In a news conference Friday afternoon, the legal team for the governor specifically denied the claims now at issue in Albany County, one of five with an ongoing probe.

"That woman's story is false. Documentary evidence does not report what she said," said Cuomo's personal attorney, Rita Glavin. "This does not reflect what the executive assistant told the Times-Union. Why did this report ignore evidence and not want to tell you ... Two investigators did not show evidence to you, they ignored it. Ask them why."

Albany County Sheriff Craig Apple said he has "no timeline whatsoever" as far as determining whether any criminal charges should be filed against Gov. Andrew Cuomo. NBC New York's Checkey Beckford reports.

Commisso met with investigators at the Albany County sheriff's office for about an hour last week to file the formal report and is expected to meet with them again soon for a lengthier interview, officials said Saturday.

After that, Albany County Sheriff Craig Apple said his office would decide whether there was sufficient evidence to move forward with any potential charges against the governor. It wasn't immediately clear when that lengthier interview would happen, nor has the sheriff's office interviewed any other people tied to the case.

Should the case warrant a criminal charge, the sheriff said it would probably involve a "misdemeanor, possibly a couple." If it comes down to that, Apple said his office would "absolutely" execute an arrest.

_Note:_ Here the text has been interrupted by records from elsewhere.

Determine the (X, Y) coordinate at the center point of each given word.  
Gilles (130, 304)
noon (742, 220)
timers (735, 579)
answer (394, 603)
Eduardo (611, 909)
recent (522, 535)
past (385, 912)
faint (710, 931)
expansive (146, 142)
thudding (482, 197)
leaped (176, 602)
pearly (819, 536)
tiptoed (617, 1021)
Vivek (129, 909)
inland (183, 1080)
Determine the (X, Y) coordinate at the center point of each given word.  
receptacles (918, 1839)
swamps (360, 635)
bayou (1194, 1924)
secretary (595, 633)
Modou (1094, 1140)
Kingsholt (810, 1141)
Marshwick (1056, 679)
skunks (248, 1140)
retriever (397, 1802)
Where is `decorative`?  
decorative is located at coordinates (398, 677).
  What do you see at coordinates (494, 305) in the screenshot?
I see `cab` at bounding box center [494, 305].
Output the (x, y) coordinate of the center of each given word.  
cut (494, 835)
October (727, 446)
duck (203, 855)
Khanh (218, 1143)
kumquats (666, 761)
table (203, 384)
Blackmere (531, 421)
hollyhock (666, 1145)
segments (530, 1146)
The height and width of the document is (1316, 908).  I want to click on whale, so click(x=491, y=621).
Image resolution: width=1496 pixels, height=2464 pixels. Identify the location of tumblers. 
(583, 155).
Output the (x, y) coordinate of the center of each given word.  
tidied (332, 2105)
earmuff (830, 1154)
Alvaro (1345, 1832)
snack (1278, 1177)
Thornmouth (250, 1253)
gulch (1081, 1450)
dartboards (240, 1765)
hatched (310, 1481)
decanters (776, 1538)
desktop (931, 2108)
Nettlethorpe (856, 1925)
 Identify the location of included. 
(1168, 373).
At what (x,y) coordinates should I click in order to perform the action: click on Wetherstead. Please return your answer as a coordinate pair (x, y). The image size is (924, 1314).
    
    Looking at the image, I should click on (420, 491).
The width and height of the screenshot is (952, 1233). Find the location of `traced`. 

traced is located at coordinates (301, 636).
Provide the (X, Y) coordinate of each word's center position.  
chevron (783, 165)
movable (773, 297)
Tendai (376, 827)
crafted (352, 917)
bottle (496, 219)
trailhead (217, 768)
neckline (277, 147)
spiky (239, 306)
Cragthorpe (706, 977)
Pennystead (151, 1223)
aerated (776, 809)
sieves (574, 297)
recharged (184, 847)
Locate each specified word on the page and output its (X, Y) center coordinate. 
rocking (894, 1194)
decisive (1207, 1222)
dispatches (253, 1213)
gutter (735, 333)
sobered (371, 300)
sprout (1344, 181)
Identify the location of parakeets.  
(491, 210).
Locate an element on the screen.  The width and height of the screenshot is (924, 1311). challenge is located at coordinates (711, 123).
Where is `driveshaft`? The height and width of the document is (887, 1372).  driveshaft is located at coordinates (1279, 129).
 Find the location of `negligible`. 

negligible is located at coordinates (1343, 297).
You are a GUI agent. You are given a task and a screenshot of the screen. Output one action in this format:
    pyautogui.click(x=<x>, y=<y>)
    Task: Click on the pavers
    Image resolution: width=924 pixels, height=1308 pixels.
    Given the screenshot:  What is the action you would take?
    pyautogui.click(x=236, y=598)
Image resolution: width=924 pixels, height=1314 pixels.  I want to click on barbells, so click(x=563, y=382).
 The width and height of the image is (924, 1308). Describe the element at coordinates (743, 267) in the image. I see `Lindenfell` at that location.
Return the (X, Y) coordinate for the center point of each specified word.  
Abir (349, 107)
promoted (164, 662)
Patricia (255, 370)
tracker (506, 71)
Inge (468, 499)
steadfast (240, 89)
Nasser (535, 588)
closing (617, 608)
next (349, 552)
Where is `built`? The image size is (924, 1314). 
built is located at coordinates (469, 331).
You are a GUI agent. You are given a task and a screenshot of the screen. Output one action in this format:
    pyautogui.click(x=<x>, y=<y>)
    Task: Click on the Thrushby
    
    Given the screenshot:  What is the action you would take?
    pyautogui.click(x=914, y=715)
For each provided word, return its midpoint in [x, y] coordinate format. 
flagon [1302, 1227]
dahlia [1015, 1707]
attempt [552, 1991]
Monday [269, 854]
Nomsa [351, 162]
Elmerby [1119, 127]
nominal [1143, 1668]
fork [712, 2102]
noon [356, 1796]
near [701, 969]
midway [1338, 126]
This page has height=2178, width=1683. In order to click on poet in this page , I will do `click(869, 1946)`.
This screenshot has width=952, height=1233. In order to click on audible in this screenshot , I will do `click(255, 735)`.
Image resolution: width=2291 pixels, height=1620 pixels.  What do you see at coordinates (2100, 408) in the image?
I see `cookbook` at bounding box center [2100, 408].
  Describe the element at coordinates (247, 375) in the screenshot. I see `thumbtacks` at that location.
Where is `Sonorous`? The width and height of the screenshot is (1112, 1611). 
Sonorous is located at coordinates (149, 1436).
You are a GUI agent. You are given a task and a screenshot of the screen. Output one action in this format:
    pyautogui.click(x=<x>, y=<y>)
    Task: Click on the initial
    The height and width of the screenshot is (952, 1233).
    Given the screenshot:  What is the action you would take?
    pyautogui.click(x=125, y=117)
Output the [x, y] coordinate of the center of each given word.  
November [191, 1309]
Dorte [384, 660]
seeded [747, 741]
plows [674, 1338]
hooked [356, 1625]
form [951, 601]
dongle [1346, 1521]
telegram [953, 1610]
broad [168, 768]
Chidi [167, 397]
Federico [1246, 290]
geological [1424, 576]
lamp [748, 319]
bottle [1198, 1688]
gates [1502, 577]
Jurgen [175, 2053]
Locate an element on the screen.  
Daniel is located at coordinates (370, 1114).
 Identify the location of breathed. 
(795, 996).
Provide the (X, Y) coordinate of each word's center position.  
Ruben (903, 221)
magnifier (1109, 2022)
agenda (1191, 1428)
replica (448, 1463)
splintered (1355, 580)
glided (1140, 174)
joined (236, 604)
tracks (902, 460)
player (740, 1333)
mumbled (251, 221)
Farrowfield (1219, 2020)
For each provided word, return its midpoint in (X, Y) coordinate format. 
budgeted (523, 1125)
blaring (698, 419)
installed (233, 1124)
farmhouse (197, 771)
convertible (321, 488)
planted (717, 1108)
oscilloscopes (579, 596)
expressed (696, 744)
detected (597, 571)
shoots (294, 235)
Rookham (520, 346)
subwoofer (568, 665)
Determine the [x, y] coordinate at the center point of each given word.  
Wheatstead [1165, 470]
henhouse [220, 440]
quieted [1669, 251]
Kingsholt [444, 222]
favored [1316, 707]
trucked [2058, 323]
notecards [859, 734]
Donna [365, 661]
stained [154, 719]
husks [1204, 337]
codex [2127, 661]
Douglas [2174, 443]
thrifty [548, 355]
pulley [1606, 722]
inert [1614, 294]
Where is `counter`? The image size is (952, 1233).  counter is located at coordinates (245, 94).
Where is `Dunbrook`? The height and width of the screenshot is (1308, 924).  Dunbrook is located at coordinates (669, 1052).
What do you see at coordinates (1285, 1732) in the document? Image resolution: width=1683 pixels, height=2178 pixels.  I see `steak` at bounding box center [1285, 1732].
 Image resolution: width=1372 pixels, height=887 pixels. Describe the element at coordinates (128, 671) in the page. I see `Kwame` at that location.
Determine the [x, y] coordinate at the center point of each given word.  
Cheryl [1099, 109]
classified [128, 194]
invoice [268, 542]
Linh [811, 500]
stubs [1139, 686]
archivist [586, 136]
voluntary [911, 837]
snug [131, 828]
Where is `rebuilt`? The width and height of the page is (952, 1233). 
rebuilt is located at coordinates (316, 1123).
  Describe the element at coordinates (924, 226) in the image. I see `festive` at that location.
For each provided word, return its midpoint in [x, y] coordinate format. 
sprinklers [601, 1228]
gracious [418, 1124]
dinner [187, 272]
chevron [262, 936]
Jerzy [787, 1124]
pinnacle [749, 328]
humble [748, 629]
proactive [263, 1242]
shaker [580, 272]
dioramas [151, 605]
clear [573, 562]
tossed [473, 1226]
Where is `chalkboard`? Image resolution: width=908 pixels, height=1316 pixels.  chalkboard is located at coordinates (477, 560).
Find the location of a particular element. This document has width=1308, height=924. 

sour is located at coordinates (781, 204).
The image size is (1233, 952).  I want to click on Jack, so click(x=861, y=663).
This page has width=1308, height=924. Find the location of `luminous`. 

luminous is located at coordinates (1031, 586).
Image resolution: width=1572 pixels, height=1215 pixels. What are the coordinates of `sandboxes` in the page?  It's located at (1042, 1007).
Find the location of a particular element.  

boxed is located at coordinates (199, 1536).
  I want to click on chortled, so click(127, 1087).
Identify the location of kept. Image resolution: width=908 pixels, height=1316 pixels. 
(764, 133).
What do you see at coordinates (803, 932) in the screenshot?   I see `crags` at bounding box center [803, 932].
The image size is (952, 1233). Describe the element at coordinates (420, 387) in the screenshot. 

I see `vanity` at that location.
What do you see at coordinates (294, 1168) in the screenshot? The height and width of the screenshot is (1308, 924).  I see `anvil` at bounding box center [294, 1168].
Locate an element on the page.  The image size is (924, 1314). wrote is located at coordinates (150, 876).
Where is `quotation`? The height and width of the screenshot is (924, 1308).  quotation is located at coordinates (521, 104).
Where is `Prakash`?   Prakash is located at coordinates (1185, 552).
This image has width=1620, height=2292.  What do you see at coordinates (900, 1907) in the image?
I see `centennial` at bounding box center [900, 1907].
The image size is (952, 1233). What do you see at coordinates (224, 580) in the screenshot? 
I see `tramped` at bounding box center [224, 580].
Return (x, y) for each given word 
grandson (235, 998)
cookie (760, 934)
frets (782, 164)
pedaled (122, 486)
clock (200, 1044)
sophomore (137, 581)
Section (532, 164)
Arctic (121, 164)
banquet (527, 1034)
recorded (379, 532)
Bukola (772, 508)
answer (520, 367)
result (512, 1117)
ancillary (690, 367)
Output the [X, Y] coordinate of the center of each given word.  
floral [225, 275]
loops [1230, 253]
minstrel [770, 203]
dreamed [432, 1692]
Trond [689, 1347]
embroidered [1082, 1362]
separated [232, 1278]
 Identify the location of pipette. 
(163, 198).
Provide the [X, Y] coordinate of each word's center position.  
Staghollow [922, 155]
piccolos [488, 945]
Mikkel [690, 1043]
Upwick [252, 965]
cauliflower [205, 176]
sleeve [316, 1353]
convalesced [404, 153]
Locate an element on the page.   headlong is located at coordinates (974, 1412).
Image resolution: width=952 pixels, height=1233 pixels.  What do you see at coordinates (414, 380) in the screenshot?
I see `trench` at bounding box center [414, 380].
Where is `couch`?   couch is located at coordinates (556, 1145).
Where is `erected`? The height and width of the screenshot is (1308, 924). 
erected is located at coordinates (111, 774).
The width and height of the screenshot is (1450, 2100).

"We are in the infant stages of the investigation," Apple said as he acknowledged the "high-profile" nature of the case. "We have lots of fact-finding to do and a lot of interviews and I won’t rush it because of who he is and I won’t delay it because of who he is. It would be totally premature for me to comment on any of that."

Glavin said on CNN Saturday evening that she would like to see the criminal complaint and said of the sheriff: “He hasn't done any investigation and he's drawn a conclusion.”

The state Assembly’s judiciary committee plans to meet Monday to discuss the possibility of impeachment proceedings against Cuomo. Nearly two-thirds of the legislative body have already said they favor an impeachment trial if he won’t resign.